The floatation also brought in its wake high inflation and interest rates. According to the CBE, the Consumer Price Index (CPI) reported by the Central Agency for Public Mobilization and Statistics (CAPMAS) registered an annual increase of 19.43% in November, compared to 13.56% in October, the highest annual inflation rate in nearly a decade. The Monetary Policy Committee affiliated with the CBE had increased the prices of basic yield (which is the leading indicator for the direction of interest rates on the Egyptian pound in the local market) by 3% on 3 November, along with the CBE’s decision to float the pound which saw lending rates spike from 10.25% to 15.75%. There were also other challenges, such as the investors’ problem with banks demanding that they pay for the exchange rate gap before and after the flotation from letters of credit issued to cover imports.
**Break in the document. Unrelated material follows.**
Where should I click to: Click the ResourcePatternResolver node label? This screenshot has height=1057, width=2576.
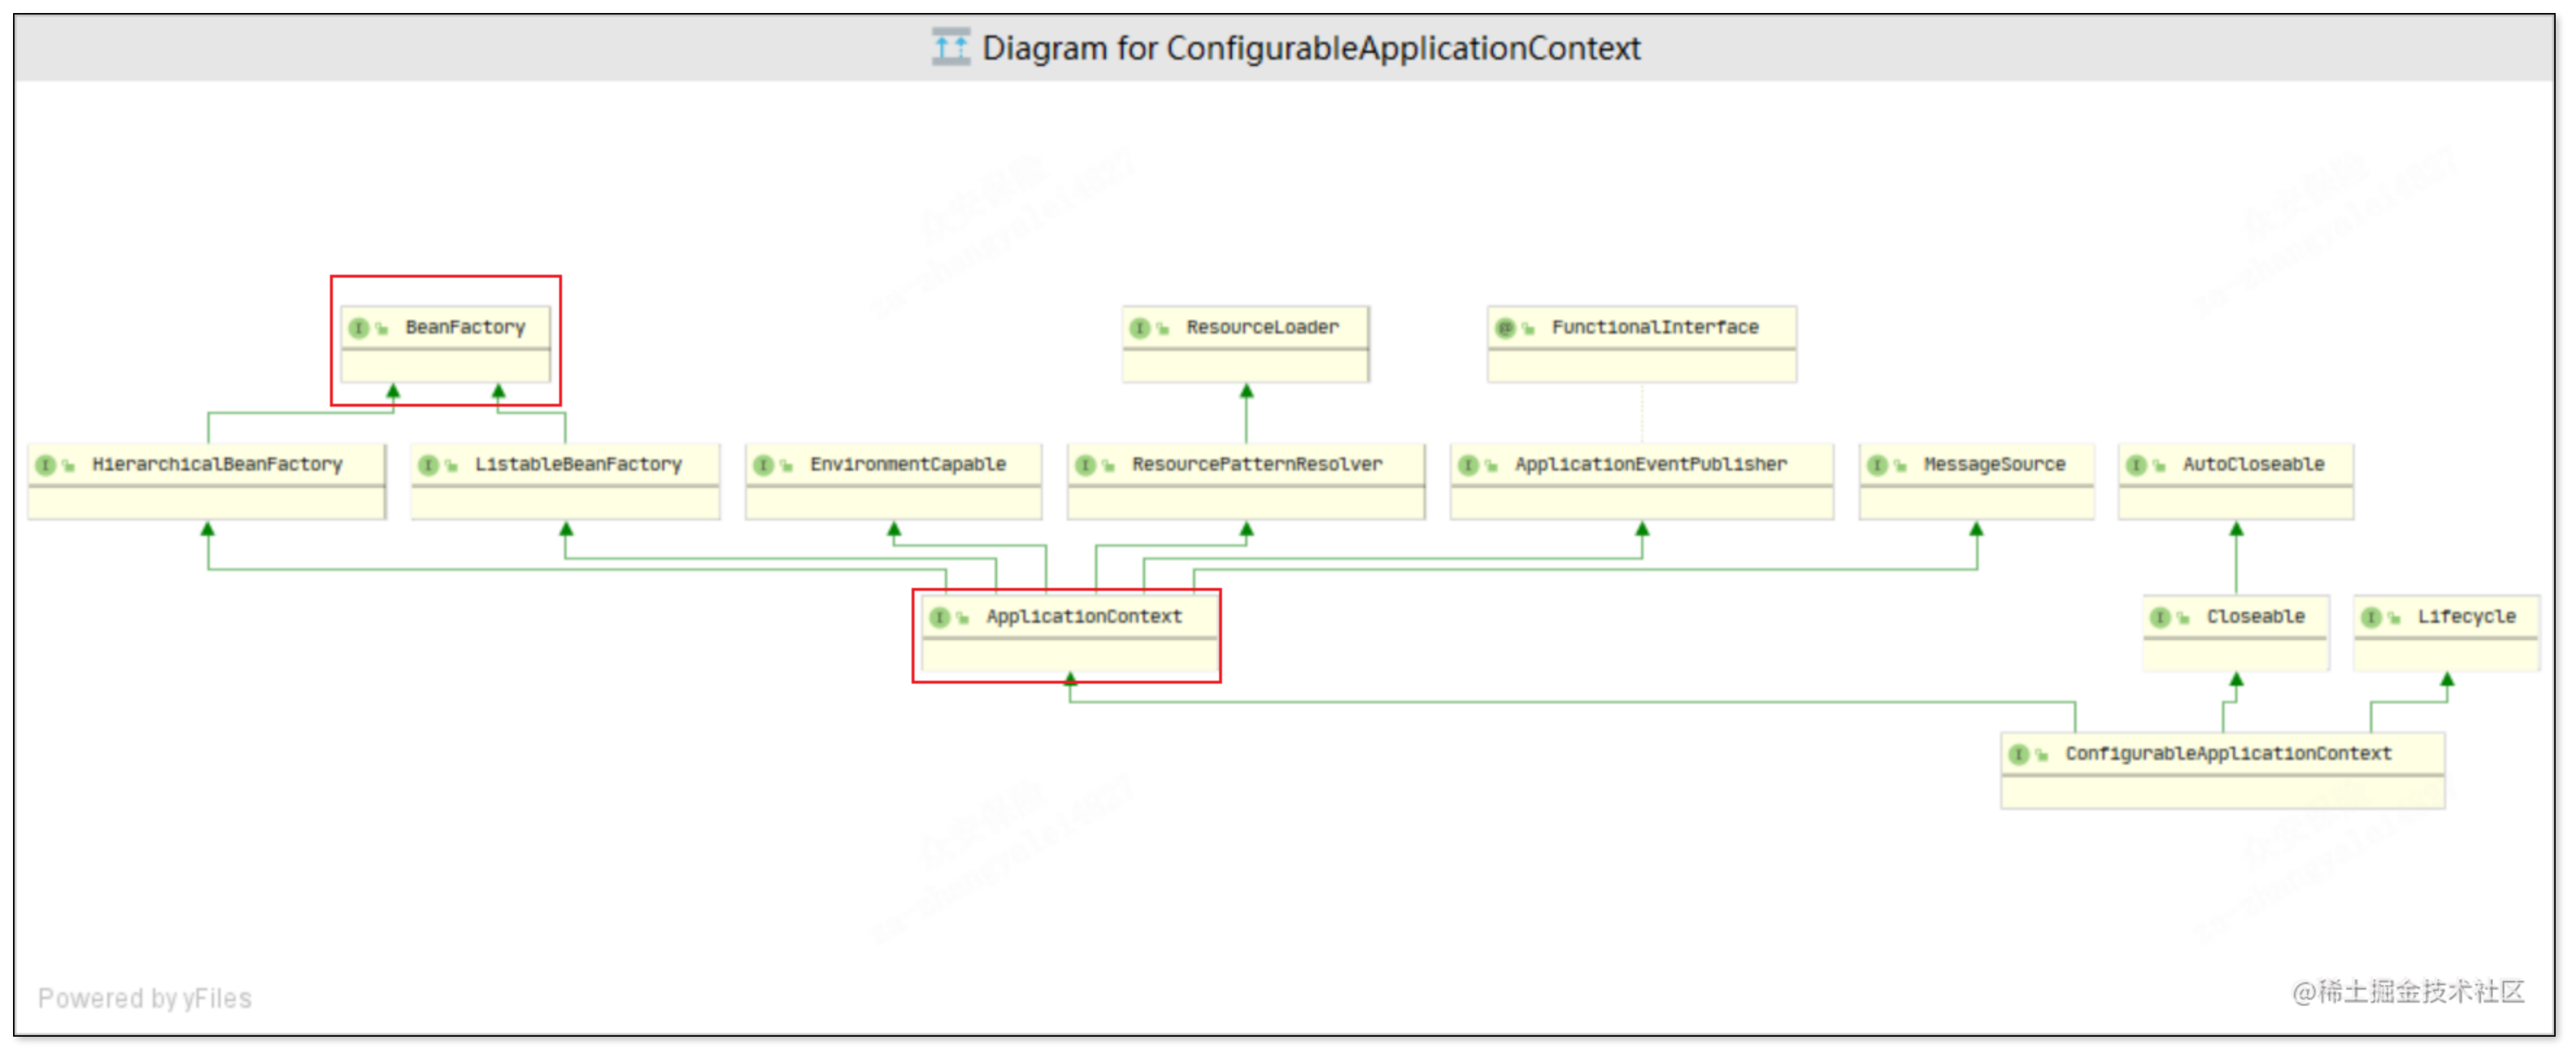tap(1257, 465)
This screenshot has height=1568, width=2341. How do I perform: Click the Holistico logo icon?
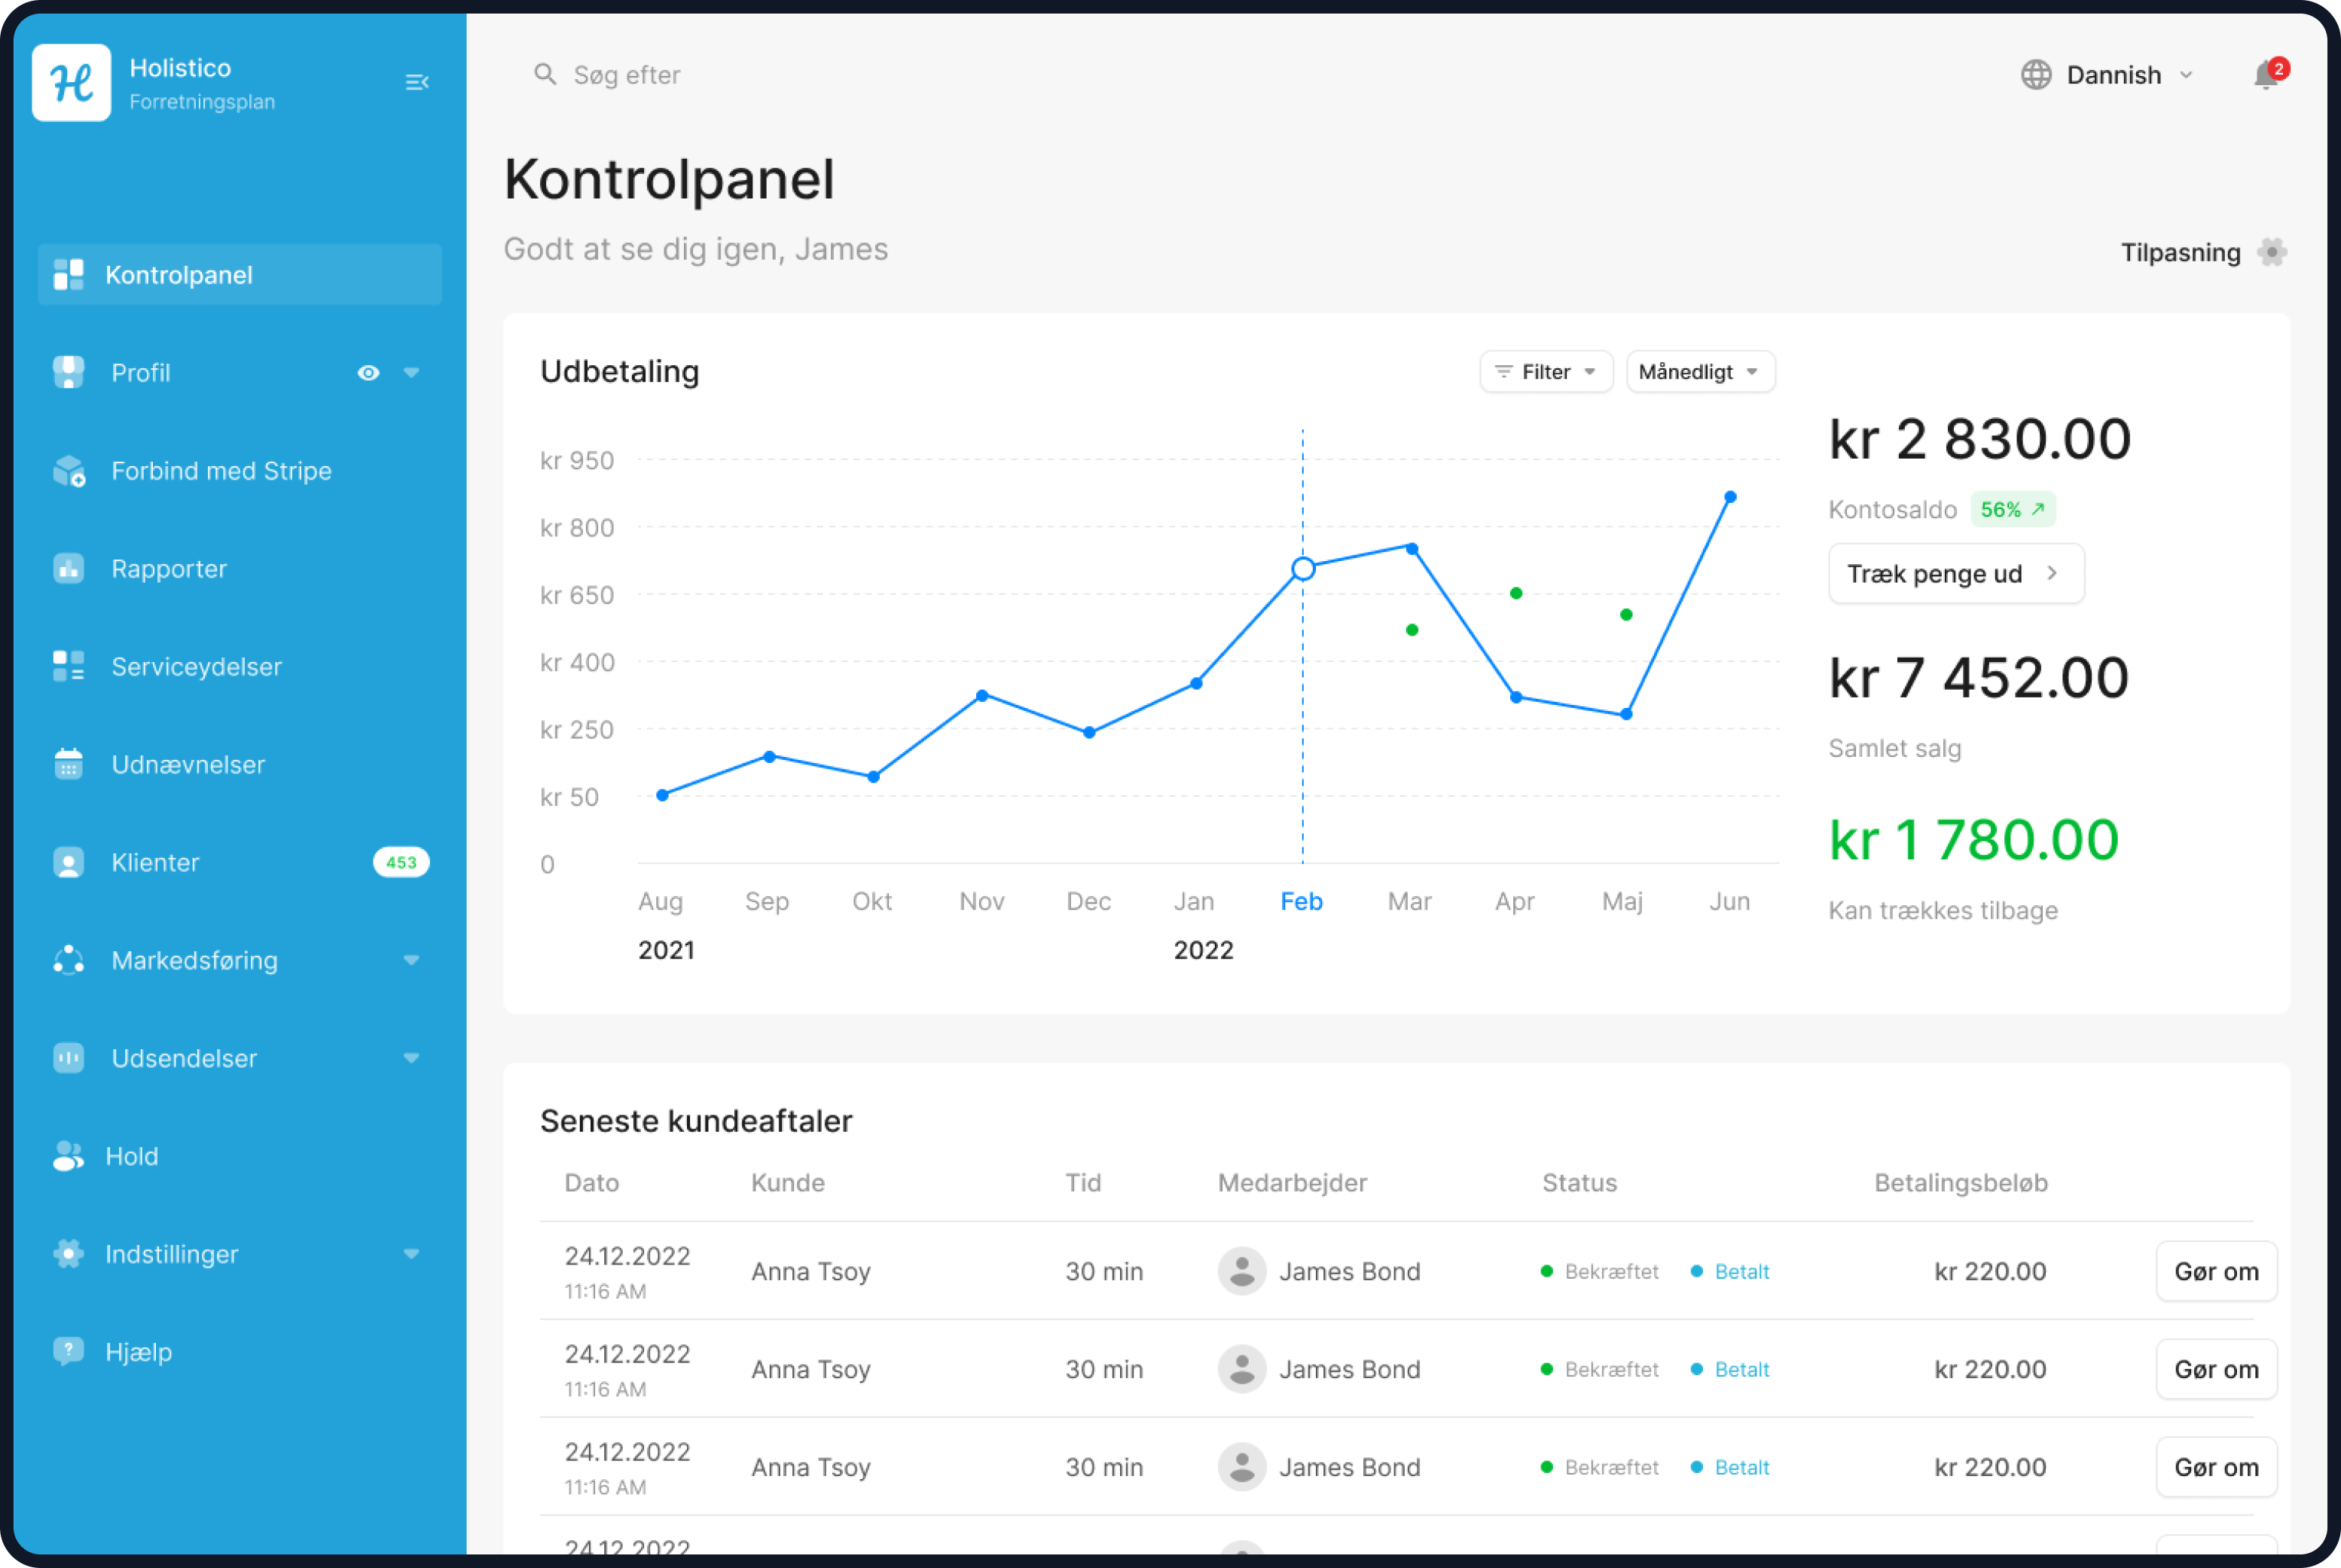coord(71,82)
The takeaway from the Egypt experience is that a currency float comes with adverse consequences the severity of which depends on the state of a country’s economy. The relatively diversified economy of Egypt and the IMF support facility is helping to cushion the destabilizing effects. The defective structure of the Nigerian economy and the fact that the country is not seeking any loan from the IMF should make floatation a scary option for the CBN. The IMF should realize that a model that works for Egypt may not find application in Nigeria. The Fund’s one-size-fits-all recipe has often been criticized not least because it is without consideration for local factors. The results have often been damage to the economy rather than recovery.
The Nigerian economy is import-dependent with very little non-oil exports. This is the crux of the matter and currency free float will not change this narrative. Therefore, any attempt to leave the exchange rate completely to market forces will spell doom for an Economy already bleeding from all sides. Rather than recommend market determined exchange rate for an economy struggling to exit a recession, the IMF can assist the country’s diversification effort by making Nigeria an unconditional beneficiary of its zero interest rate concessional facility for low-income countries which the Fund announced during the IMF/ World Bank 2016 General Meeting in Washington, United States. Indeed, there is a limit to forex reform a haemorrhaging economy can accommodate.